Written instruction - Reproduce the entries below, swapping every "GUI agent" for "screen-control agent" and leaving everything else unchanged.

Records for locating described items
◆ ◆ ◆ ◆

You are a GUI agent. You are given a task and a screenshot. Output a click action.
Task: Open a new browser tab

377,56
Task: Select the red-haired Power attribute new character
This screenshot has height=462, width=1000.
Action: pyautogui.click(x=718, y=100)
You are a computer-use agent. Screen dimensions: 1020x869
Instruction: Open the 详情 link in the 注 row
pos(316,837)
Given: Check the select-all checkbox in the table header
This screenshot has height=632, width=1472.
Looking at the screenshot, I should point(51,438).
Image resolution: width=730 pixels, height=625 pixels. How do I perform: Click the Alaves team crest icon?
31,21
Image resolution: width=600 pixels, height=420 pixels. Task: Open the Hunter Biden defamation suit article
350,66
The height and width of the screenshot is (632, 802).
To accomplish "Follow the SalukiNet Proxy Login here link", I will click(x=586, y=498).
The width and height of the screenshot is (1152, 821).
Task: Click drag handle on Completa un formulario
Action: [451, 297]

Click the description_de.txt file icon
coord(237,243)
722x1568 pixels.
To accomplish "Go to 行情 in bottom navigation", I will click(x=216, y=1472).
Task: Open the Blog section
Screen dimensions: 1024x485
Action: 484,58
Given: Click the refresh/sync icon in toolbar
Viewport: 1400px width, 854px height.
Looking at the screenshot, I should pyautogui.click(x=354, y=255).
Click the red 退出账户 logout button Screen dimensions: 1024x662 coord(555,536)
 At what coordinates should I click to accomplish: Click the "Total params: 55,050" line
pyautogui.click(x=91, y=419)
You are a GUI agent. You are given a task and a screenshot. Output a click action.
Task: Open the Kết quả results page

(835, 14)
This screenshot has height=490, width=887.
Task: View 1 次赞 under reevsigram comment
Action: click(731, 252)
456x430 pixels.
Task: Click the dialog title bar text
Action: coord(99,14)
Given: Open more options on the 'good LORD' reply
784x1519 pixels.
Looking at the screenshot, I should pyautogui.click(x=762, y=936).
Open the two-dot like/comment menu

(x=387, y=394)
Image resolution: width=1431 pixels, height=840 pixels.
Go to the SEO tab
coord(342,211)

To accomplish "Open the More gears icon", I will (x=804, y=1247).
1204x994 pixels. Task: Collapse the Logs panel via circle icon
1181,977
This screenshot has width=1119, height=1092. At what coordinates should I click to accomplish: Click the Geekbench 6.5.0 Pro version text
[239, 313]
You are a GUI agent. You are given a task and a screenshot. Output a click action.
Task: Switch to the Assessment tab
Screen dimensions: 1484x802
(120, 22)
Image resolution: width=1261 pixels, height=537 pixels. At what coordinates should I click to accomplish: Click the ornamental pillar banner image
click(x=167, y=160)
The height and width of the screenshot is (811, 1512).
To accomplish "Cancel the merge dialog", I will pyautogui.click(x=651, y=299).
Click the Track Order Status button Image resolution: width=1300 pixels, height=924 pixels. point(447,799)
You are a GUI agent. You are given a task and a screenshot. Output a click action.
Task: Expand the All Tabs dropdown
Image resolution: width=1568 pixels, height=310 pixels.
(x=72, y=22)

◆ ◆ ◆ ◆

Written solution -
You are a screen-control agent. You are given a task and a screenshot. Output a click action.
Task: Open a new browser tab

377,56
Task: Select the red-haired Power attribute new character
This screenshot has height=462, width=1000.
Action: pyautogui.click(x=718, y=100)
You are a computer-use agent. Screen dimensions: 1020x869
Instruction: Open the 详情 link in the 注 row
pos(316,837)
Given: Check the select-all checkbox in the table header
This screenshot has height=632, width=1472.
Looking at the screenshot, I should point(51,438).
Image resolution: width=730 pixels, height=625 pixels. How do I perform: Click the Alaves team crest icon?
31,21
Image resolution: width=600 pixels, height=420 pixels. Task: Open the Hunter Biden defamation suit article
350,66
The height and width of the screenshot is (632, 802).
To accomplish "Follow the SalukiNet Proxy Login here link", I will click(x=586, y=498).
The width and height of the screenshot is (1152, 821).
Task: Click drag handle on Completa un formulario
Action: [451, 297]

Click the description_de.txt file icon
coord(237,243)
722x1568 pixels.
To accomplish "Go to 行情 in bottom navigation", I will click(x=216, y=1472).
Task: Open the Blog section
Screen dimensions: 1024x485
Action: 484,58
Given: Click the refresh/sync icon in toolbar
Viewport: 1400px width, 854px height.
Looking at the screenshot, I should pyautogui.click(x=354, y=255).
Click the red 退出账户 logout button Screen dimensions: 1024x662 coord(555,536)
 At what coordinates should I click to accomplish: Click the "Total params: 55,050" line
pyautogui.click(x=91, y=419)
You are a screen-control agent. You are given a task and a screenshot. Output a click action.
Task: Open the Kết quả results page

(835, 14)
This screenshot has height=490, width=887.
Task: View 1 次赞 under reevsigram comment
Action: click(731, 252)
456x430 pixels.
Task: Click the dialog title bar text
Action: coord(99,14)
Given: Open more options on the 'good LORD' reply
784x1519 pixels.
Looking at the screenshot, I should pyautogui.click(x=762, y=936).
Open the two-dot like/comment menu

(x=387, y=394)
Image resolution: width=1431 pixels, height=840 pixels.
Go to the SEO tab
coord(342,211)

To accomplish "Open the More gears icon", I will (x=804, y=1247).
1204x994 pixels. Task: Collapse the Logs panel via circle icon
1181,977
This screenshot has width=1119, height=1092. At what coordinates should I click to accomplish: Click the Geekbench 6.5.0 Pro version text
[239, 313]
You are a screen-control agent. You are given a task and a screenshot. Output a click action.
Task: Switch to the Assessment tab
Screen dimensions: 1484x802
(120, 22)
Image resolution: width=1261 pixels, height=537 pixels. At what coordinates should I click to accomplish: Click the ornamental pillar banner image
click(x=167, y=160)
The height and width of the screenshot is (811, 1512).
To accomplish "Cancel the merge dialog", I will pyautogui.click(x=651, y=299).
Click the Track Order Status button Image resolution: width=1300 pixels, height=924 pixels. point(447,799)
You are a screen-control agent. You are given a task and a screenshot. Output a click action.
Task: Expand the All Tabs dropdown
Image resolution: width=1568 pixels, height=310 pixels.
(x=72, y=22)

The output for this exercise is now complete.